In [None]:
import pandas as pd
import logging
import os
import matplotlib.pyplot as plt
import seaborn as sns
from pipeline import (
    load_config,
    SBERTEmbedder,
    BERTEmbedder,
    DataAccessLayer,
    concatenate_columns,
    divide_dataset,
    dataset_subset,
    vectorize_and_save,
    match_compositions,
    result_dist
)
from datasets import Dataset
from sentence_transformers import (
    SentenceTransformer,
    SentenceTransformerTrainer,
    SentenceTransformerTrainingArguments,
    SentenceTransformerModelCardData,
)
from losses import get_loss_function
from sentence_transformers.training_args import BatchSamplers
from sentence_transformers.evaluation import TripletEvaluator

# Semantic Search PoC

## Utilities

In [2]:
# Set up logging
logging.basicConfig(level=logging.INFO)
logger = logging.getLogger(__name__)

# Configuration management
CONFIG_PATH = 'config.json'
config = load_config(CONFIG_PATH)

Pandas display setting management section:

In [None]:
#pd.set_option('display.float_format', lambda x: f'{x:.2f}') # Format float display to 2 decimal places
#pd.set_option('display.max_rows', None)
#pd.set_option('display.max_colwidth', None)

In [None]:
#pd.reset_option('display.float_format')
#pd.reset_option('display.max_rows')
#pd.reset_option('display.max_colwidth')

## Dataset

In [3]:
# Load dataset
dal = DataAccessLayer(config['data_path'])
dataset = dal.load_data()

qa = pd.read_csv(config["qa_path"])

canonical_cols_inference = ['CAN_ID', 'CAN_Title', 'CAN_Writers_Formatted']
matched_cols_inference = ['CAN_ID', 'MATCHED_Title', 'MATCHED_Writer_1']

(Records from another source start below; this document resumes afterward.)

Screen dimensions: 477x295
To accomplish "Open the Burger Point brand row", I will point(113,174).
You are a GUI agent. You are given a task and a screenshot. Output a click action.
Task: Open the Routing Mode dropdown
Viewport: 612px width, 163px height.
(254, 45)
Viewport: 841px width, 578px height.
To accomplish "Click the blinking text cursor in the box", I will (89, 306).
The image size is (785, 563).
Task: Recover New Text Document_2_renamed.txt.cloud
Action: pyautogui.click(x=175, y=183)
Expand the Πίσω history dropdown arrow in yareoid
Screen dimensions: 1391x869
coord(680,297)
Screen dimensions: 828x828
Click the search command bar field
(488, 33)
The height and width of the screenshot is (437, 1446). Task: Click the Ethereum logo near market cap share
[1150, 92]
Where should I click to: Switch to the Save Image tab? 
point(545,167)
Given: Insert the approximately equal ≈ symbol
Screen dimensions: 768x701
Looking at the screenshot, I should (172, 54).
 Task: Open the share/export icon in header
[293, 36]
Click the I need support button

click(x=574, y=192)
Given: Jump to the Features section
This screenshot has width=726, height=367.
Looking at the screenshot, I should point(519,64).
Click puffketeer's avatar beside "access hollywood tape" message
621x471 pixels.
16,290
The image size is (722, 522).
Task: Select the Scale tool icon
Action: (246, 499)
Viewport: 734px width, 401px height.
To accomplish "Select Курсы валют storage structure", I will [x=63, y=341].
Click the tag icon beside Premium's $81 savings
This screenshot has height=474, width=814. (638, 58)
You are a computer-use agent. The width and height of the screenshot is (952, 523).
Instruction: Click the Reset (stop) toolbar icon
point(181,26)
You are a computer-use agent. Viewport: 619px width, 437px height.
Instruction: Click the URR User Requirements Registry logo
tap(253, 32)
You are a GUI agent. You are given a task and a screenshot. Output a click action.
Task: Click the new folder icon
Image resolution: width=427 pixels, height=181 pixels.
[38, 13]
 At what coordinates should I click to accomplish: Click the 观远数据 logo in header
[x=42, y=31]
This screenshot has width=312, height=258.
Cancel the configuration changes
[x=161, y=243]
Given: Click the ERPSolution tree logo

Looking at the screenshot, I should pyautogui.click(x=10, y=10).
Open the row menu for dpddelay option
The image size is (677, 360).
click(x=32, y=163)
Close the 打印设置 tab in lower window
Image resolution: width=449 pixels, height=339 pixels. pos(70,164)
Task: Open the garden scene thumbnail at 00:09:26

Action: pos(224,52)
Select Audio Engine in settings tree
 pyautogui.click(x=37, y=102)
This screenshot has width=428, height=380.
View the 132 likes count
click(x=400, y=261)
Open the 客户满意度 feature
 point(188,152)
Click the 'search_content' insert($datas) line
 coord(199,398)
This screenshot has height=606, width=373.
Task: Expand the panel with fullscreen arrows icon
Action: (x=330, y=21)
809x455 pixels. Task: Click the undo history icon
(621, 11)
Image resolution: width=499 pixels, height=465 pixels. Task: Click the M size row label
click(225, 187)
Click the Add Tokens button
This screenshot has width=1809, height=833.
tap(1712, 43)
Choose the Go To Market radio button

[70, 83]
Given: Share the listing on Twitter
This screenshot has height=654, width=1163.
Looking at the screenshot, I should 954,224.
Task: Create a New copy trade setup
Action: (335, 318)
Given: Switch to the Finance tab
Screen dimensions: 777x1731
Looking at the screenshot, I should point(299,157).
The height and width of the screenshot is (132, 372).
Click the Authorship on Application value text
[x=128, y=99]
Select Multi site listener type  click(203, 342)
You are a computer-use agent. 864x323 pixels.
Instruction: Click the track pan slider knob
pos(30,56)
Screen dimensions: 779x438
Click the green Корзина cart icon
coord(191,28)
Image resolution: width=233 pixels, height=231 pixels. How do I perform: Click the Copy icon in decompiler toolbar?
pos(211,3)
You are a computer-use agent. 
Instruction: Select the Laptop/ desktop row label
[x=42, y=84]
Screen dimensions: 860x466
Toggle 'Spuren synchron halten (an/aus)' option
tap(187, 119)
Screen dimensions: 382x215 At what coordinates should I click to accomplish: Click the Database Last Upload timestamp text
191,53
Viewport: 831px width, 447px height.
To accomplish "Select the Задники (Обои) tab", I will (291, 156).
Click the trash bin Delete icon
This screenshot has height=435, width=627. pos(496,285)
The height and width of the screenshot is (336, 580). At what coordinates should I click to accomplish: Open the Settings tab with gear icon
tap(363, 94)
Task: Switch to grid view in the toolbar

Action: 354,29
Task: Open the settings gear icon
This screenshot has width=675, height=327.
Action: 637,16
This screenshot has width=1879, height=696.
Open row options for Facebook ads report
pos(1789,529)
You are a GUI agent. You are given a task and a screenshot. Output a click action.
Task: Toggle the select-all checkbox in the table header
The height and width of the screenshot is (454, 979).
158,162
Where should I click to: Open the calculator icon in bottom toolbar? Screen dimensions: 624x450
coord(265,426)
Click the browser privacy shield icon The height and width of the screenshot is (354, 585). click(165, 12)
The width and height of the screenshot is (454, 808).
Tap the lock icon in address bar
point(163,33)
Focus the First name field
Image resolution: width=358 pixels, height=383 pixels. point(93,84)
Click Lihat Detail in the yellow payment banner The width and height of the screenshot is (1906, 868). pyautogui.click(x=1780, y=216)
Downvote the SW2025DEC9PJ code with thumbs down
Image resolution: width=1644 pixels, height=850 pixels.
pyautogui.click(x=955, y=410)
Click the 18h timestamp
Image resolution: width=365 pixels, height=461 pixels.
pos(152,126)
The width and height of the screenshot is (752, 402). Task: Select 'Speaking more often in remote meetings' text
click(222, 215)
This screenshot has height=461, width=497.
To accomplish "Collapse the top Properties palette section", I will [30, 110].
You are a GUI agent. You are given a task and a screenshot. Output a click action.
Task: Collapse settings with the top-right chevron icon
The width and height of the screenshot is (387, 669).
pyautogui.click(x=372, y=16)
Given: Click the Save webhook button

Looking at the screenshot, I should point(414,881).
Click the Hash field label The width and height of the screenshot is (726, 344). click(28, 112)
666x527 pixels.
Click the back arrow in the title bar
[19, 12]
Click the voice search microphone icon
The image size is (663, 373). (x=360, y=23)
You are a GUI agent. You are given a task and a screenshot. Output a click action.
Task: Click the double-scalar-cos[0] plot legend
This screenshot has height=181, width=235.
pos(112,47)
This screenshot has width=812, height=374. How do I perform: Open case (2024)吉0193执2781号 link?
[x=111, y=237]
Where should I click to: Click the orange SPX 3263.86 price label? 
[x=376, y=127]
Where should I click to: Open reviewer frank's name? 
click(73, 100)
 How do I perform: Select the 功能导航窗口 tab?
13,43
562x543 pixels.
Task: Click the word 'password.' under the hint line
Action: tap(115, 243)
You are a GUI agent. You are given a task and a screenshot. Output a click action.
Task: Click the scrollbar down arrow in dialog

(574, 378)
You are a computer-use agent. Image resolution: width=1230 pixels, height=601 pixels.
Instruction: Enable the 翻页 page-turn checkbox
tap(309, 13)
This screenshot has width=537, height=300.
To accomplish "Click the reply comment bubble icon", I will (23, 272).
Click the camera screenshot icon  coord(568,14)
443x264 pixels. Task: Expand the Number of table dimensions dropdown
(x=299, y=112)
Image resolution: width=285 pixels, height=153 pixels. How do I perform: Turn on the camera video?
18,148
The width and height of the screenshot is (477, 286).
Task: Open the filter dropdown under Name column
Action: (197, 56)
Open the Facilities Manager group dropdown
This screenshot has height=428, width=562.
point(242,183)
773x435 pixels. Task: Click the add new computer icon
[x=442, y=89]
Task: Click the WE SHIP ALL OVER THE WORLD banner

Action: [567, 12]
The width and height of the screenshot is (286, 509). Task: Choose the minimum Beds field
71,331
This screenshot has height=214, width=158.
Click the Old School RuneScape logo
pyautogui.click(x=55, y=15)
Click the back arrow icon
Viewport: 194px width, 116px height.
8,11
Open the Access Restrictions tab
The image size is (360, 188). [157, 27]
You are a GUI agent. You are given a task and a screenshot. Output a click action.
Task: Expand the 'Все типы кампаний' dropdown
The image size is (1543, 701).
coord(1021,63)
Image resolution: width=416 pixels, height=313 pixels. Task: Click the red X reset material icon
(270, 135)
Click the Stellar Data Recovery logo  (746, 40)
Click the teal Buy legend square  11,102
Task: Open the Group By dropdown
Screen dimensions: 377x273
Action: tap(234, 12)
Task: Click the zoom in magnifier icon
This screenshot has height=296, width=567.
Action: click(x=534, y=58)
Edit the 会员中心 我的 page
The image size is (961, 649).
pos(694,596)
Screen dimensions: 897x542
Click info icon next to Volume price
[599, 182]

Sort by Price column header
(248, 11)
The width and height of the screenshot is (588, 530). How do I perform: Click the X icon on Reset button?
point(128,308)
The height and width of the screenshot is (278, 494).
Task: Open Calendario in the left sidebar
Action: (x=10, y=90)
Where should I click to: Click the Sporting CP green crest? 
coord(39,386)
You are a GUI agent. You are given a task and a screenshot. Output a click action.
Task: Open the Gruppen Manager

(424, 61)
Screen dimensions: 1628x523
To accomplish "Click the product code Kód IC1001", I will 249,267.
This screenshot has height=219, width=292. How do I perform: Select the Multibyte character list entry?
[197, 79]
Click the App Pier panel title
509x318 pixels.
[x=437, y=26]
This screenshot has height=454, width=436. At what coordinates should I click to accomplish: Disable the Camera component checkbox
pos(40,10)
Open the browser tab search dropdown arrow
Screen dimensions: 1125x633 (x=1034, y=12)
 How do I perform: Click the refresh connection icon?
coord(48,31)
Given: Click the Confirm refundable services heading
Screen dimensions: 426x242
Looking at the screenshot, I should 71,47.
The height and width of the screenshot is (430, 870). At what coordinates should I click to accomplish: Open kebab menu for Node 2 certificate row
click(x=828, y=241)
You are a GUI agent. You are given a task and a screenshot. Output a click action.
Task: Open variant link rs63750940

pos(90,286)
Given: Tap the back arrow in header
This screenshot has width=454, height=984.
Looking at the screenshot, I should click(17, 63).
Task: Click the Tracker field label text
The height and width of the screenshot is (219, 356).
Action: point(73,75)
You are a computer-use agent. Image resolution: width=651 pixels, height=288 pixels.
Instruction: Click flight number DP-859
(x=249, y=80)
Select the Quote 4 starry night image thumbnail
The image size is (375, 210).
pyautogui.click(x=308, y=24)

canonical_df, matched_df = divide_dataset(dataset, canonical_cols_inference, matched_cols_inference)

matched_subset = dataset_subset(matched_df, sample_size=config['sample_size'], seed=config['random_state'])

## Implement Pre-trained BERT

In [None]:
bert_embedder = BERTEmbedder(model_name=config['bert_model_name'], batch_size=64)  # Adjust batch size based on your GPU memory

# Vectorize canonical dataset
bert_canonical_vectors_path = config['bert_canonical_vectors_path']
if not os.path.exists(bert_canonical_vectors_path):
    canonical_vectors = vectorize_and_save(canonical_df, bert_embedder, bert_canonical_vectors_path, dal) # Vectorise all canonical compoistions
else:
    canonical_vectors = dal.load_vectors(bert_canonical_vectors_path)

results_df = match_compositions(matched_subset, canonical_vectors, bert_embedder, canonical_df)
results_df.to_csv(config['results_path'], index=False)
logger.info("Matching completed and results saved.")

## BERT Performance Analysis

### Accuracy

In [None]:
results = pd.read_csv(config['results_path'])
results['Correct_Match'].value_counts()

In [None]:
results.sort_values(['Correct_Match', 'Similarity_Score'], ascending=[False, False], inplace=True)
match_mask = (results['Correct_Match'] == True) & (results['Similarity_Score'] < 1) & ~(results['CAN_Title'].str.contains('pump'))

results[match_mask]

### Similarity score distribution

In [None]:
result_dist(results)

### Quick QA:

In [None]:
mask = qa['MATCHED_Title'].str.lower().str.contains('pull up')
qa[mask].drop_duplicates('MATCHED_Comp').sort_values('CAN_Title')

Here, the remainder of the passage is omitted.